4. Processing of modified MWEs
Research on the processing of different types of MWEs has generally shown that L1 speakers process typical MWEs of various types faster than novel, control phrases; in the L2, however, this advantage is modulated by several factors (including congruency, transparency, and proficiency, see El-Dakhs et al., Reference El-Dakhs, Sonbul and Masrai2024). While this line of research has indeed expanded our understanding of how L1 and L2 speakers process MWEs, the items targeted have almost exhaustively been adjacent MWEs such as the verb-noun collocation provide information or the phrasal verb find out. In natural language, however, the constituents of a MWE are not always adjacent, and MWEs might be modified in various ways. For example, the collocation provide information can have an intervening word (provide some information) or several words (provide some useful information). The verb and particle in find out something are adjacent but the object can be moved to separate the two components find something out. Another form of modification in MWEs concerns passivation. The passive construction information is provided is a modified version of the active form provide information. Further, MWEs can be modified through varying the morphological forms of the components words (provide information, provides information, and provided information).

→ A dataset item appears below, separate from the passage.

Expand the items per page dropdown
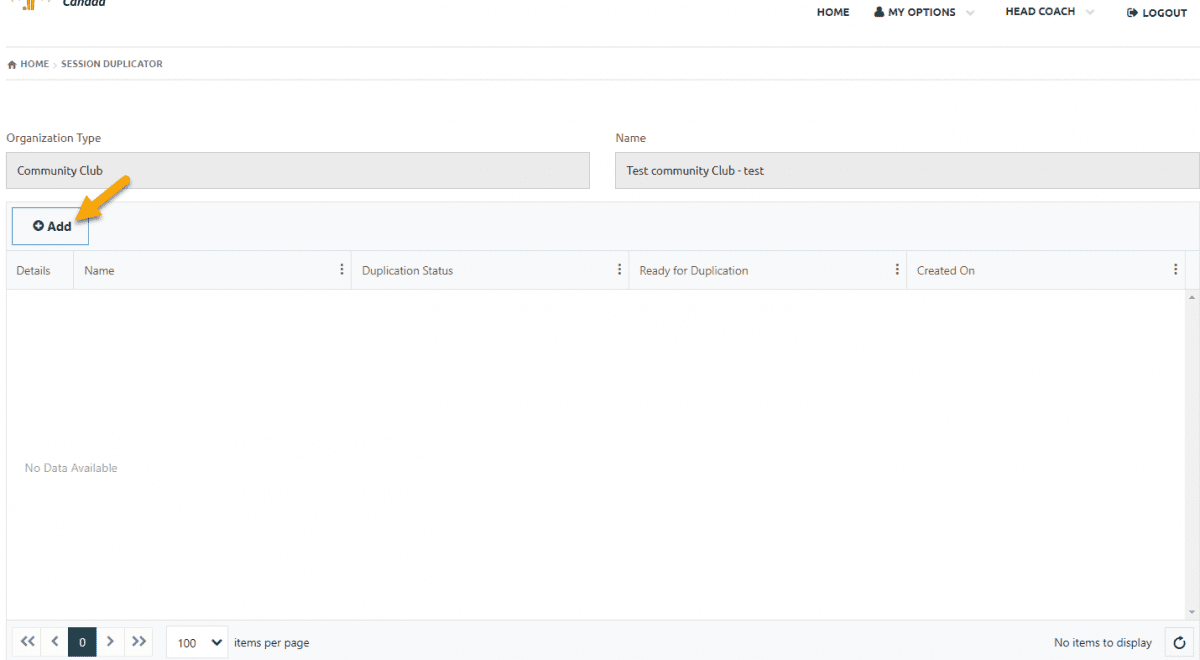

Research on L1 processing of modified MWEs is rather scarce (see Molinaro et al., Reference Molinaro, Canal, Vespignani, Pesciarelli and Cacciari2013). In a pioneering study, Vilkaité (Reference Vilkaité2016) examined how L1 English speakers process adjacent and non-adjacent verb-noun collocations (provide information versus provide some of the information) in comparison to matched control phrases (compare information versus compare some of the information). The results showed a processing advantage both for adjacent and non-adjacent collocations over control phrases, although the facilitative effect on the last word (i.e. information) was smaller for non-adjacent collocations.

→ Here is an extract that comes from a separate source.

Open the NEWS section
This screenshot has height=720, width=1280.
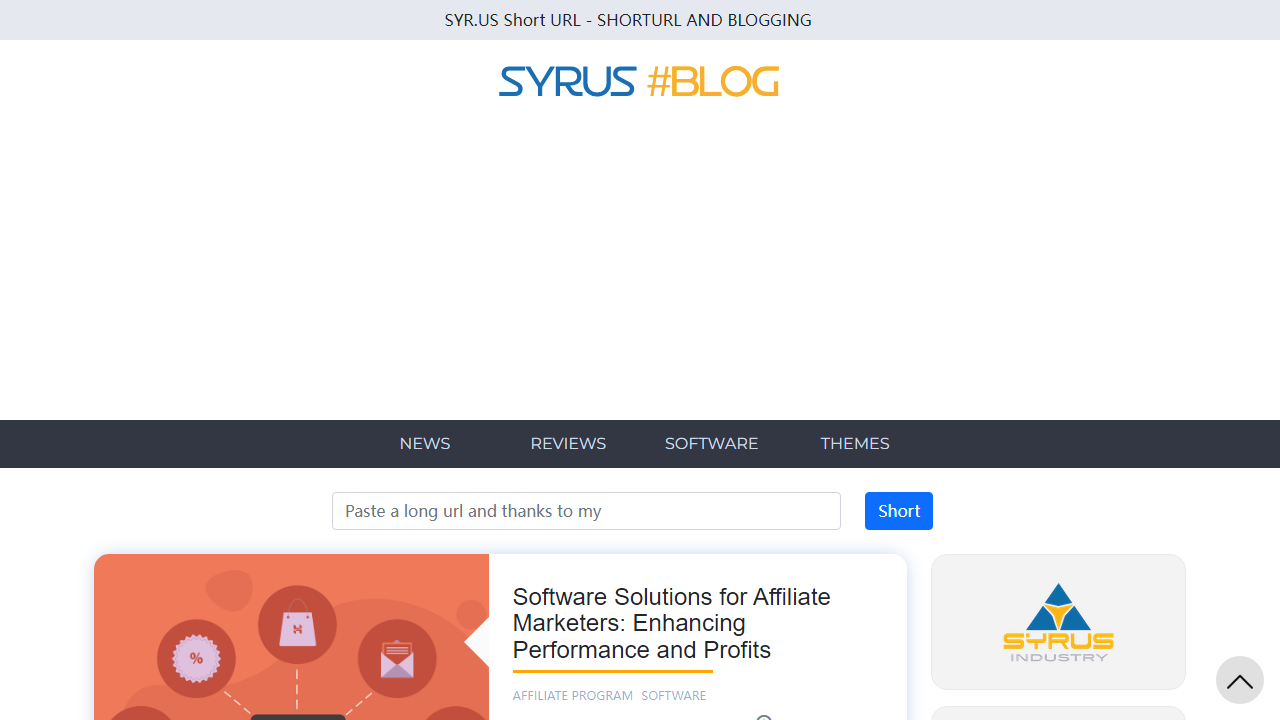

Research on the processing of modified collocations in L2 is even scarcer. Vilkaite and Schmitt (Reference Schmitt2019) addressed the question of how non-adjacent collocations are processed by L2 English speakers. The study employed the same design as Vilkaité (Reference Vilkaité2016) and used the same stimuli. The L2 speakers exhibited a processing advantage for collocations over novel phrases only when these were adjacent. However, with an intervening modifier, the MWE advantage diminished, pointing to an ‘adjacency effect’ in L2 collocation processing. However, the study is limited in several ways: (1) not examining the congruency effect as speakers came from a variety of L1 backgrounds, (2) not manipulating L2 proficiency levels as all participants were advanced L2 users, and (3) not controlling for the type of the inserted material which ranged from frequent to novel expressions.
As indicated above, modification is not only about insertion but can also be related to morphological changes. This is most evident in agglutinative languages such as Finnish and Turkish and fusional languages such as Arabic and Spanish. In agglutinative languages morphemes are ‘glued’ together to make up complex words. Durrant (Reference Durrant2013) gave the Turkish example olabileceğini which is a single word composed of several morphemes: one root ‘ol’ (meaning ‘be’) and four suffixes which give the meaning of possibility, subordination, possession, and accusation. Fusional languages are also complex in structure but ‘fuse’ the meaning into one suffix. For example, the word ‘تكتسب’ taktasib meaning she gains in Arabic has the prefix ‘ta’ which represents third person singular, present tense, and feminine subject.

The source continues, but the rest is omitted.